Традиционный для детективного сюжета центростремительный процесс расследования, ведущий к недвусмысленному обнаружению преступника (Другого), перекрывается у Акунина центробежной проблематизацией самих критериев «инакости» — того, что делает Другого другим. Вторая стратегия подрывает первую, их конфликт исключает для читателя однозначность и размывает оппозицию между «своим» и «другим» — как, впрочем, и между «добром» и «злом».
Как организована такая повествовательная техника?
Акунин постоянно играет с постсоветским желанием найти и демонизировать Другого, представленного в образе кавказца или еврея, капиталиста или гея, немца (Запад) или японца (Восток), или вообще иностранца, а особенно — иностранного филантропа. В то же время Акунин дискредитирует эти стереотипы не прямо, а парадоксально: удовлетворяячитательские ожидания по ходу расследования и по мере перебора версий. В одних случаях Акунин использует читательскую ксенофобию в качестве подразумеваемой почвы,на которую он бросает семена намеков на виновность персонажа, чтобы затем оставить читателя «с носом», демонстрируя непричастность героя к преступлениям и абсурдность якобы доказывающих его (или ее) виновность улик. Эффект от такой игры очевиден: даже самый либеральный читатель поймает себя на том, что действительно подозревалэтого персонажа лишь на том основании, что тот посещает собрания геев, или потому, что он слишком богат, или потому, что он — кавказец.

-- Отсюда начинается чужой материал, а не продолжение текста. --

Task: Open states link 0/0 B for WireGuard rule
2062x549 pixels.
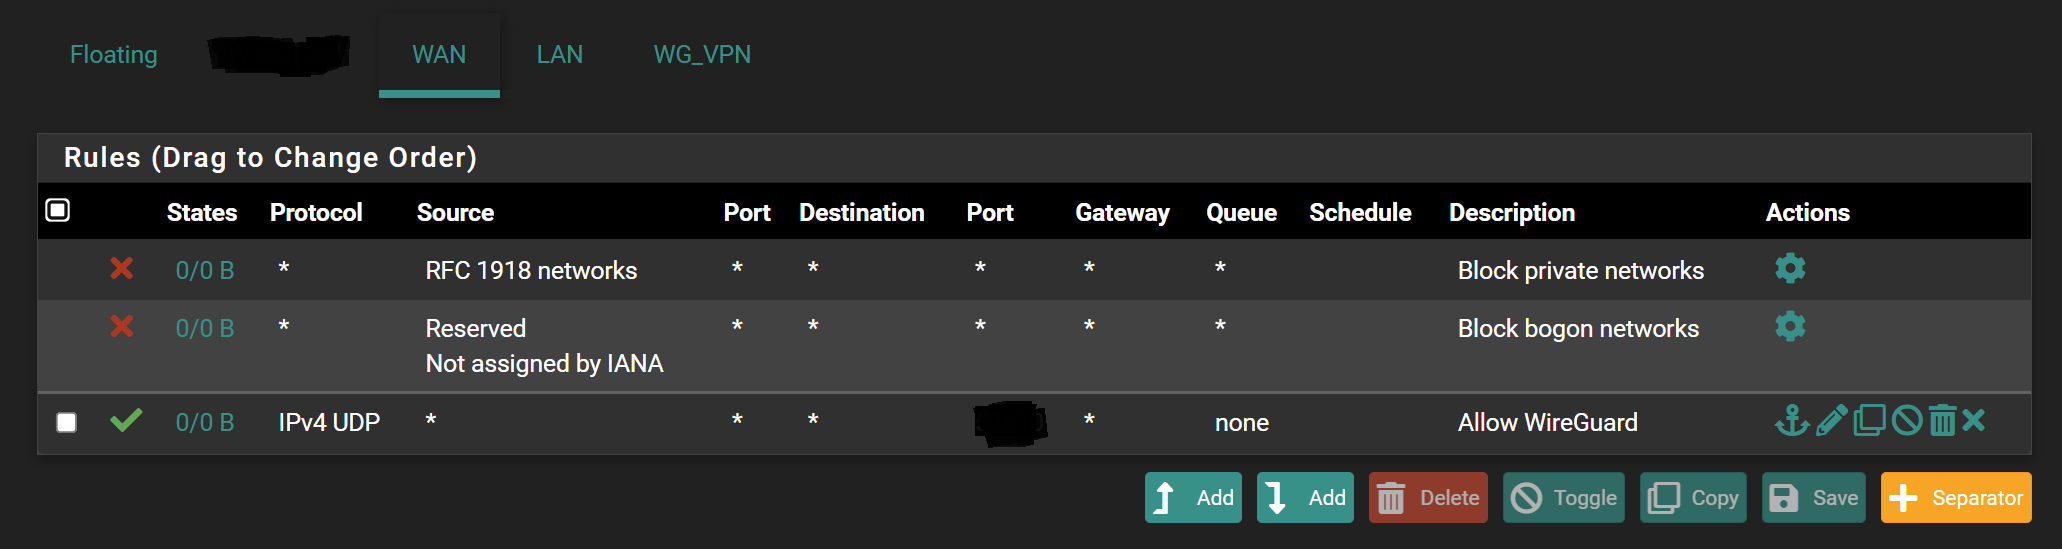Action: coord(205,422)
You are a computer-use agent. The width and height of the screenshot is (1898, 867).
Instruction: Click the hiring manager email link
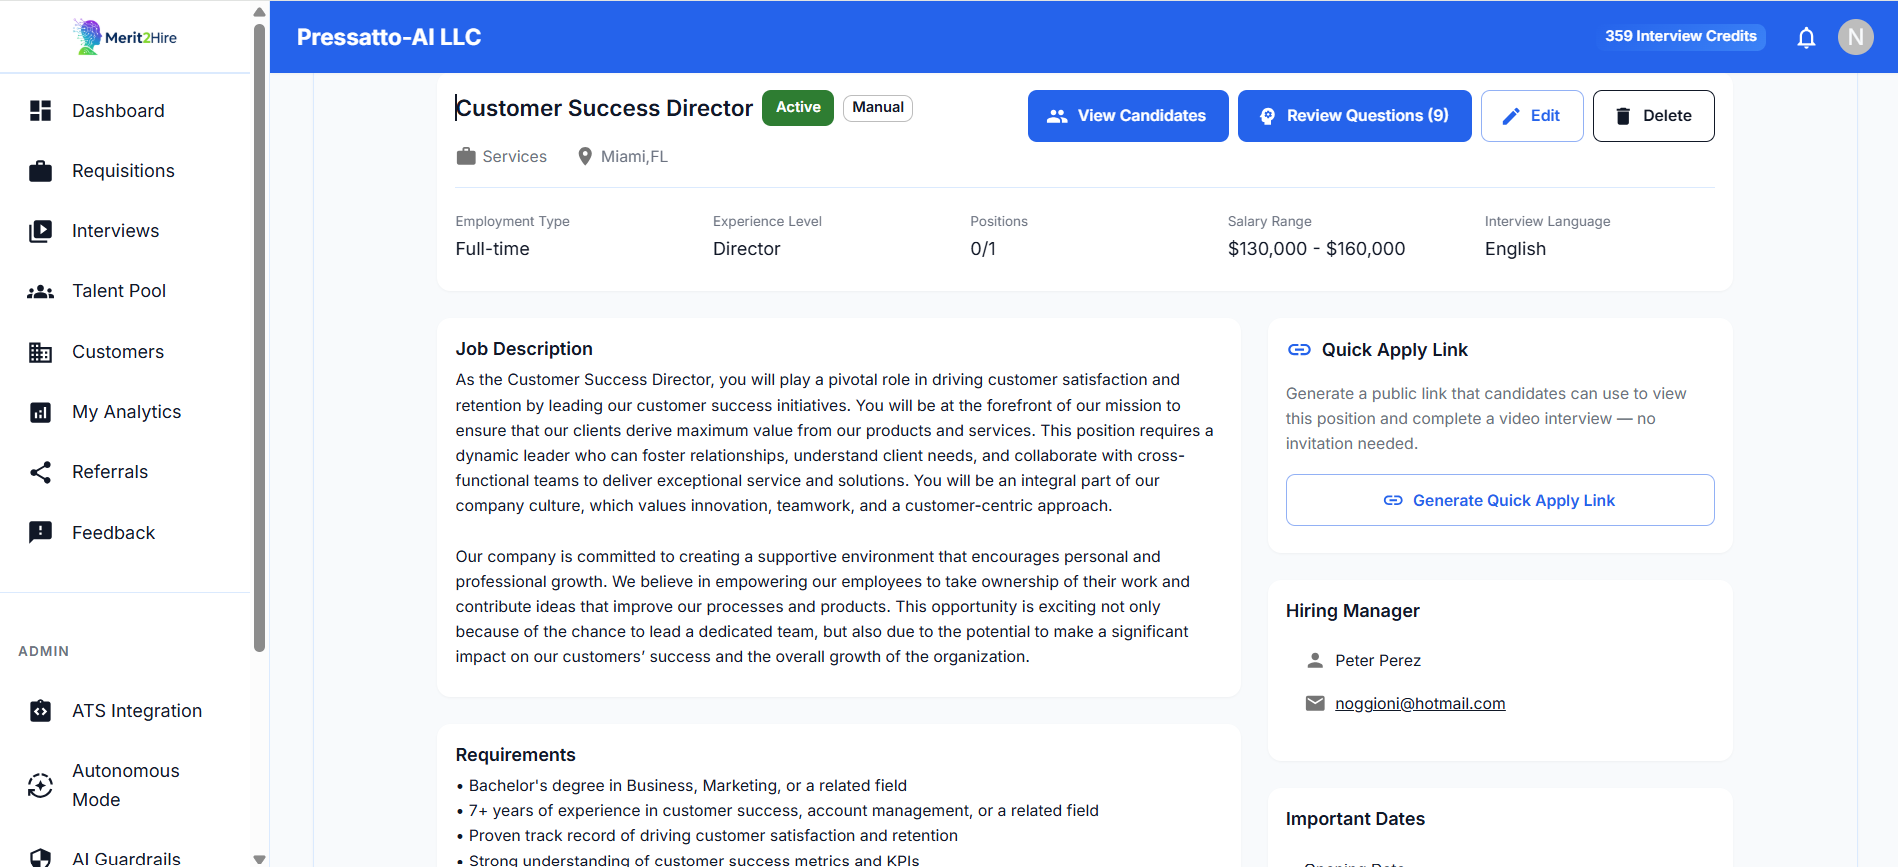(x=1419, y=704)
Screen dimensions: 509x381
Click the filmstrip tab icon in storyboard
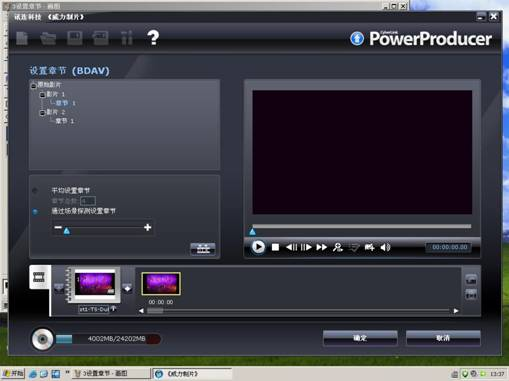click(39, 277)
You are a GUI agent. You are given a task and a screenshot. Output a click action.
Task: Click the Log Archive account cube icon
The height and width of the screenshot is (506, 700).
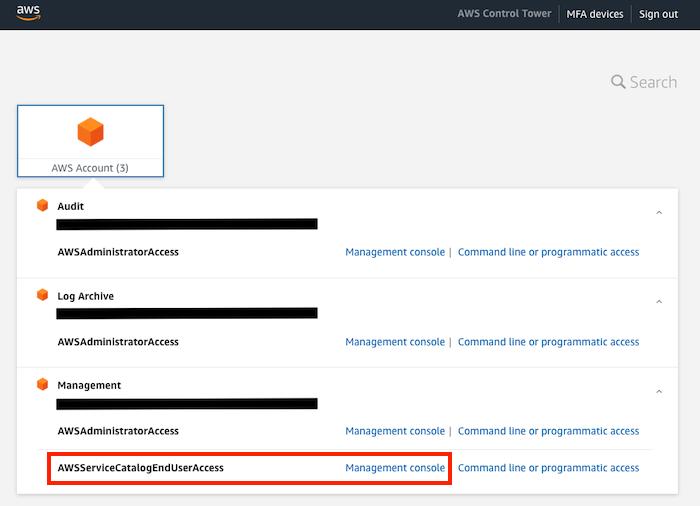click(42, 295)
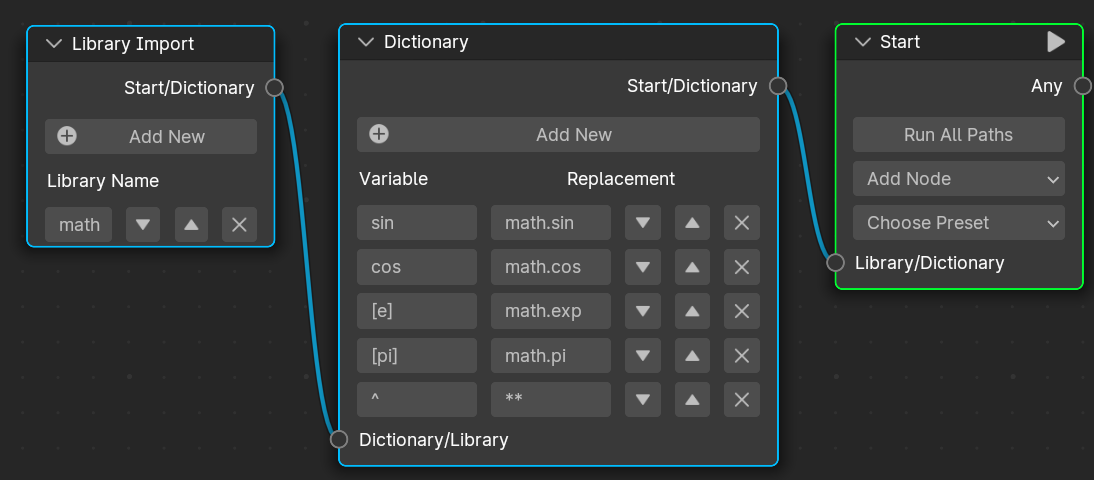
Task: Collapse the Library Import node
Action: tap(54, 43)
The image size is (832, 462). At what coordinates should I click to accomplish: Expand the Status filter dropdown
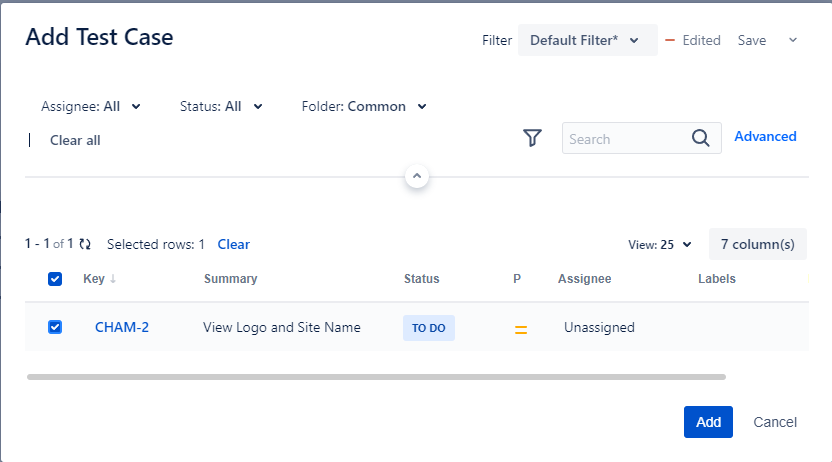(221, 106)
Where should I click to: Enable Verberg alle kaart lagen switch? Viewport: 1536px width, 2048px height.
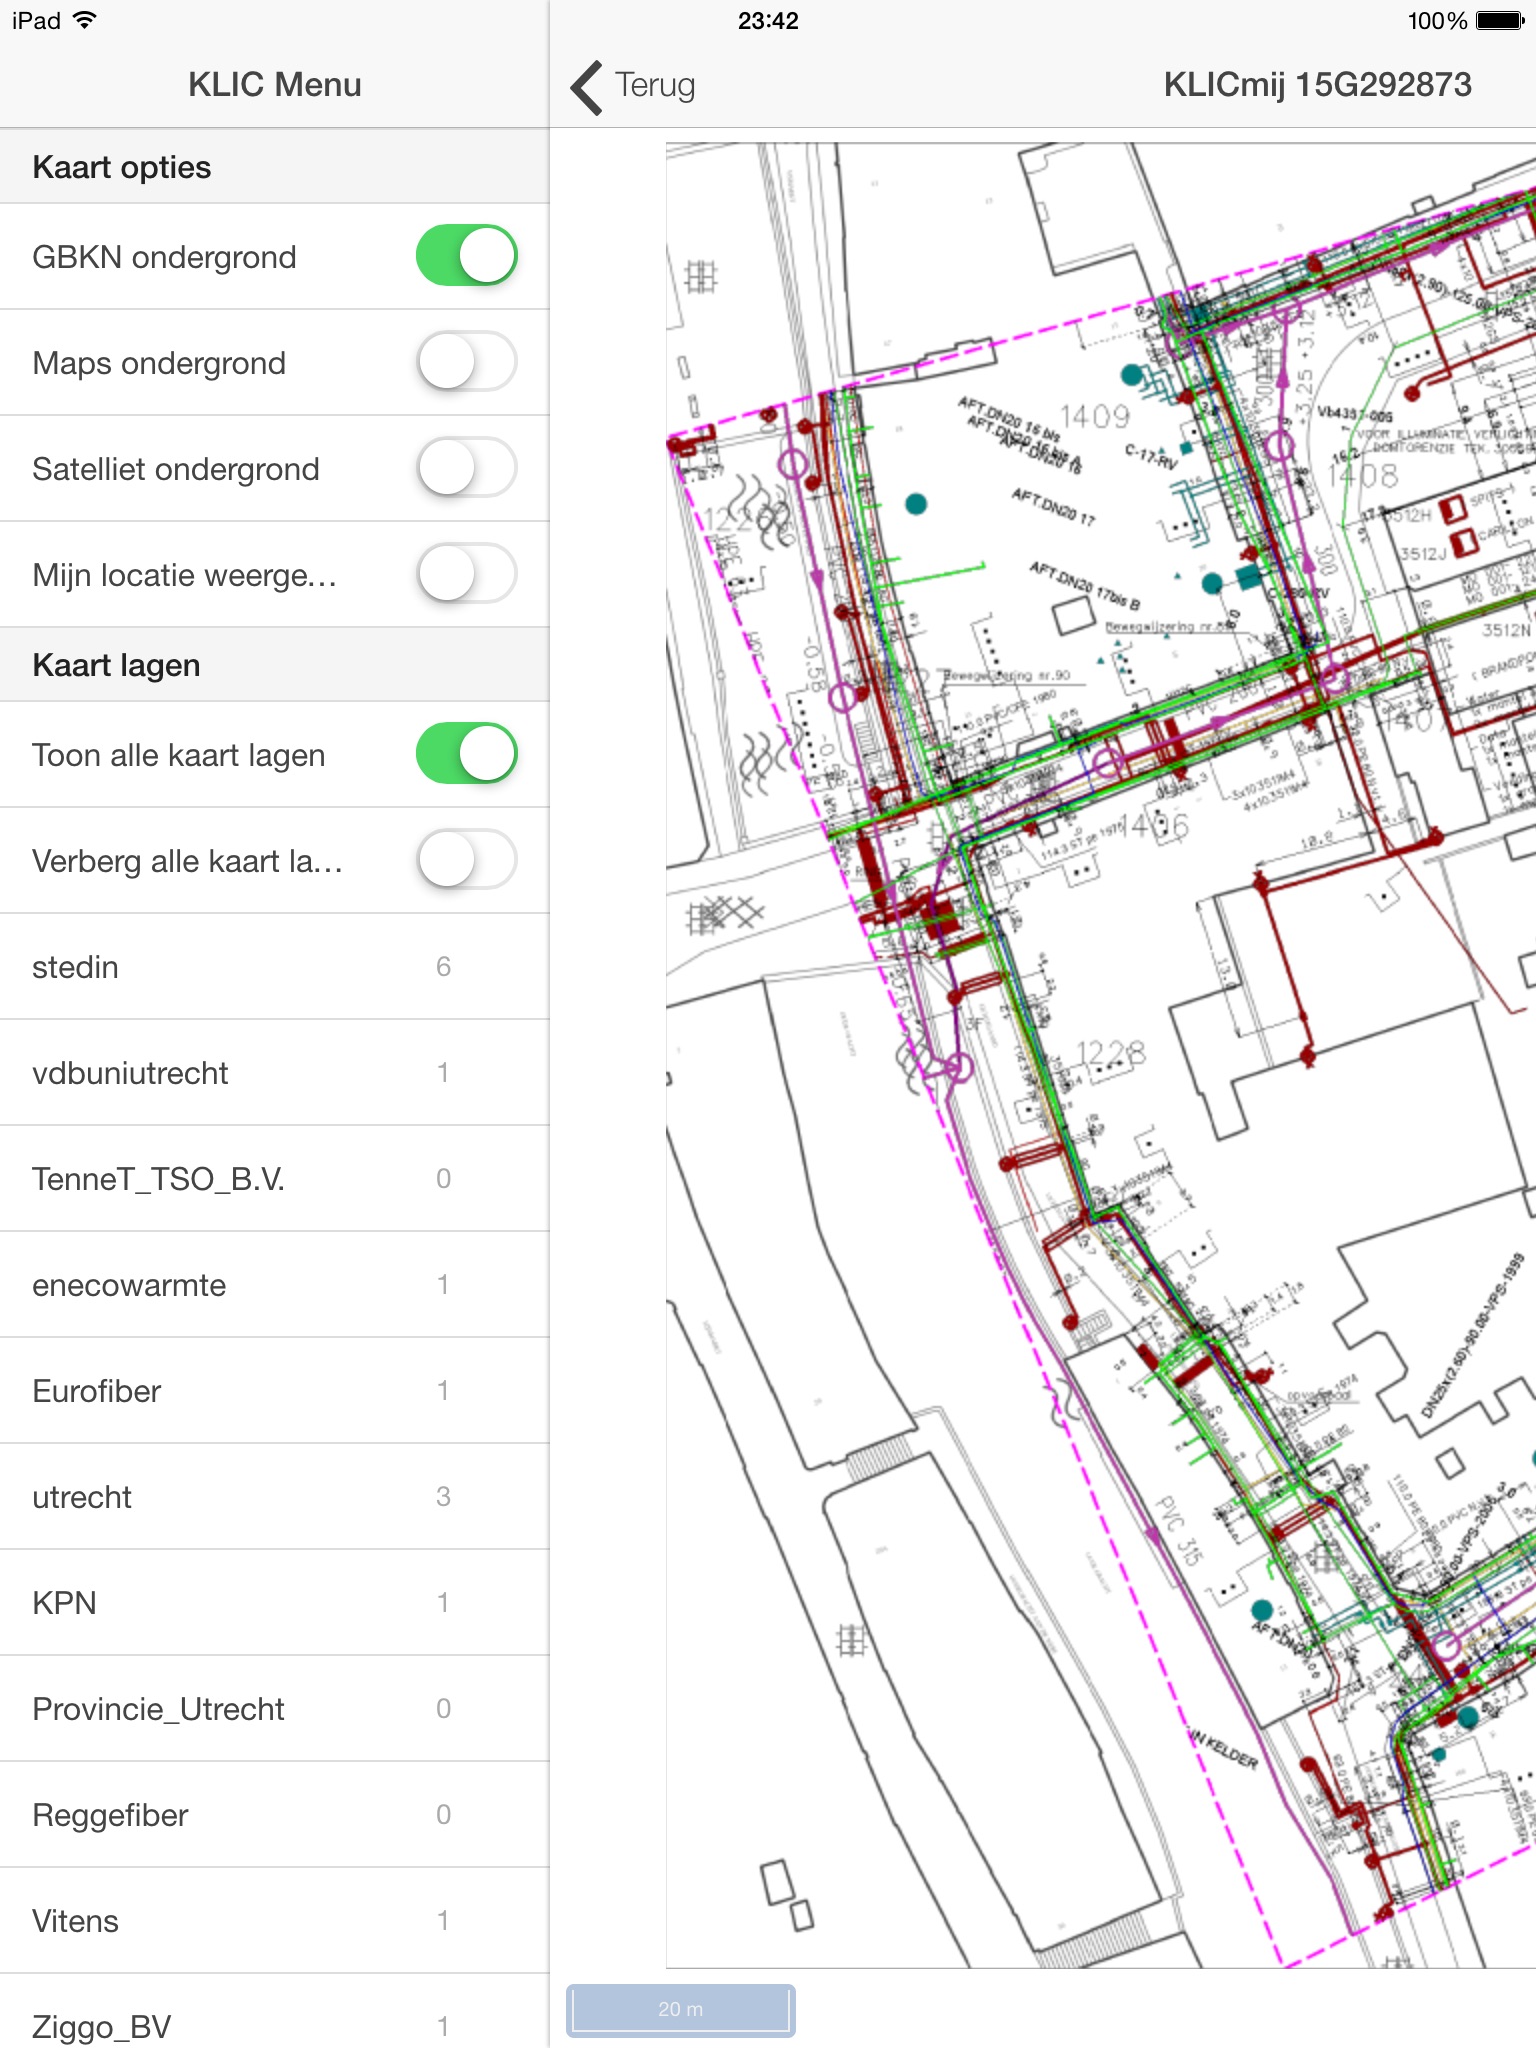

В тех же случаях, когда Другой действительно оказывается ответственным за совершенные злодеяния (леди Эстер, Ахимас, Грин или штабс-капитан Рыбников), мотивы его/ее преступления не поддаются упрощенному толкованию. Враги общества из романов Акунина практически никогда не выглядят обыкновенными бандитами; их действия не допускают трактовки с точки зрения однозначно противопоставленных абстрактных категорий добра и зла (единственное, пожалуй, исключение — последовательный негодяй Ахимас). Каждый из «акунинов» в своем поведении фиксирует или заостряет трудноразрешимую нравственную проблему: то заведомо отрицательный персонаж произносит повисающий в воздухе монолог об опасности приближающейся революции и о необходимости предотвратить ее всеми возможными и невозможными мерами («Статский советник»), то у действий обаятельнейшей жертвы убийства обнаруживается недвусмысленно тоталитарная подоплека («Смерть Ахиллеса»), то Фандорин — а с ним и читатель — начинает невольно сопоставлять «силы зла» (бандитов и убийц) со «столпами порядка» (царская семья), в результате которого становится ясно, что ни у одной из сторон конфликта моральных преимуществ нет: «обе хуже» («Коронация»), Немаловажно, что не только рассуждения «акунинов» о грядущем революционно-тоталитарном кошмаре и об упускаемых возможностях его предотвращения, но и сам склад их личностей, их «практические философии» либо резонируют с мыслями и стилем жизни самого Фандорина (Пожарский, Грин, доктор Линд, Момус), либо эти персонажи оказывают непосредственное психологическое влияние на сыщика (Бриллинг, леди Эстер, Тамба). Не удивительно, что хронологически последний из могущественных «акунинов» — «штабс-капитан Рыбников», действующий во время революции 1905 года, — оказывается собственным сыном Фандорина, о существовании которого его отец-следователь так и не узнает.